__What you have to do__. Where the listing below reaches the line containing "Click the red Harita link", start writing out lines exactly, and stop once the line containing "The width and height of the screenshot is (1016, 493)." has been written.

(Provided information begins)

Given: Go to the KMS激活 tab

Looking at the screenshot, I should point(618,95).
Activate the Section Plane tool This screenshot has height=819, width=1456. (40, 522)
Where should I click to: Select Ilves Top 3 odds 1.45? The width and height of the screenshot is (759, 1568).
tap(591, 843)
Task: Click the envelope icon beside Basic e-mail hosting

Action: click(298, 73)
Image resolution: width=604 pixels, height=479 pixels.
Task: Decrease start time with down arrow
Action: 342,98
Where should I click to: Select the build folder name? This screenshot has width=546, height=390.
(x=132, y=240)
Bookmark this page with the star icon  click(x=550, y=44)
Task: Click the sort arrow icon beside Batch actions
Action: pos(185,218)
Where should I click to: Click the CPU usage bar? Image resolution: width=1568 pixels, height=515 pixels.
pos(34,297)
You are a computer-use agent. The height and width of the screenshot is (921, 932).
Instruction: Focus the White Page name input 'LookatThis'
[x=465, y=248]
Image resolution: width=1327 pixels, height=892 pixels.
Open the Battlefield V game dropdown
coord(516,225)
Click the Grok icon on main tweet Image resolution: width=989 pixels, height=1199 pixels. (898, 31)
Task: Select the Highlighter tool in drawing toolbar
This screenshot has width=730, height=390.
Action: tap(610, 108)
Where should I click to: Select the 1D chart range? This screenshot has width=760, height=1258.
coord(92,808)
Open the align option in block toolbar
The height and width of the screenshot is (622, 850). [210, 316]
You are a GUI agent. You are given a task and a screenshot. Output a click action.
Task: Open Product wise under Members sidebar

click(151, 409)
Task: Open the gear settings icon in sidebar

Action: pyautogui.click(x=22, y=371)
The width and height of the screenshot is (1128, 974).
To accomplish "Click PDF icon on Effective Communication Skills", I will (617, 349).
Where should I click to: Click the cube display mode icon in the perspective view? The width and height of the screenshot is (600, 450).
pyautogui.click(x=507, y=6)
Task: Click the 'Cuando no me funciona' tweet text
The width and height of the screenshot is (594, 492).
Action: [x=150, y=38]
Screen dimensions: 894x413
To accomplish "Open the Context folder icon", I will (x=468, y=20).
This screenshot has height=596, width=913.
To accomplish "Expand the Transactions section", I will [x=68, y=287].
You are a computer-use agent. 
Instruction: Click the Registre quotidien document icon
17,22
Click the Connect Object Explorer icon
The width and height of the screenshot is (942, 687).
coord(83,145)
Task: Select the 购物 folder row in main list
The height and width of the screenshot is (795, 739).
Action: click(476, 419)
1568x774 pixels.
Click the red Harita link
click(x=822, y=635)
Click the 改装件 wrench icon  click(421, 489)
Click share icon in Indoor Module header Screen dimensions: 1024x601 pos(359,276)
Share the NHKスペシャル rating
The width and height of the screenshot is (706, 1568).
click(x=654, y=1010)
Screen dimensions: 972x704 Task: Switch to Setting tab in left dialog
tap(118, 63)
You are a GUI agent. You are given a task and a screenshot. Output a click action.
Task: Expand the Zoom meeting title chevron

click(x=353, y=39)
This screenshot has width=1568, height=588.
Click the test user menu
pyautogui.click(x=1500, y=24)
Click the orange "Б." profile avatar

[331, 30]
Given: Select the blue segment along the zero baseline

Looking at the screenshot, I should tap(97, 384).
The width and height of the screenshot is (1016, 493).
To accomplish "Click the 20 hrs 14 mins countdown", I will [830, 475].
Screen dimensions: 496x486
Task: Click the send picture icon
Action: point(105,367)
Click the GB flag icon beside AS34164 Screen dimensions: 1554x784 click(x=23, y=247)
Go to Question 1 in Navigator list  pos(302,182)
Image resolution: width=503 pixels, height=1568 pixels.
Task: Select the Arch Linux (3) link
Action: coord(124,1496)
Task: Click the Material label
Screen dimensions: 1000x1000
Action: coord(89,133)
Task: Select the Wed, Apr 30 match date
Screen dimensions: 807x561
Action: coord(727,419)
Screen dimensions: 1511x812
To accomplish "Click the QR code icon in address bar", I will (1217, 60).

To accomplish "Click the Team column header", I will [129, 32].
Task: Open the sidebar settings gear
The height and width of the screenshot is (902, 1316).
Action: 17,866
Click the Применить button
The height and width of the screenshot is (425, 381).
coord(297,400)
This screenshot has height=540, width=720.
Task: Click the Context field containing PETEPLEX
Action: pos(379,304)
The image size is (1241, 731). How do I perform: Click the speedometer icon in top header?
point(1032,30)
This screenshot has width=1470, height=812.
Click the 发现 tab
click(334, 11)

(Provided information ends)

__Response area__.
Click the red Harita link
click(x=822, y=635)
Click the 改装件 wrench icon  click(421, 489)
Click share icon in Indoor Module header Screen dimensions: 1024x601 pos(359,276)
Share the NHKスペシャル rating
The width and height of the screenshot is (706, 1568).
click(x=654, y=1010)
Screen dimensions: 972x704 Task: Switch to Setting tab in left dialog
tap(118, 63)
You are a GUI agent. You are given a task and a screenshot. Output a click action.
Task: Expand the Zoom meeting title chevron

click(x=353, y=39)
This screenshot has width=1568, height=588.
Click the test user menu
pyautogui.click(x=1500, y=24)
Click the orange "Б." profile avatar

[331, 30]
Given: Select the blue segment along the zero baseline

Looking at the screenshot, I should tap(97, 384).
The width and height of the screenshot is (1016, 493).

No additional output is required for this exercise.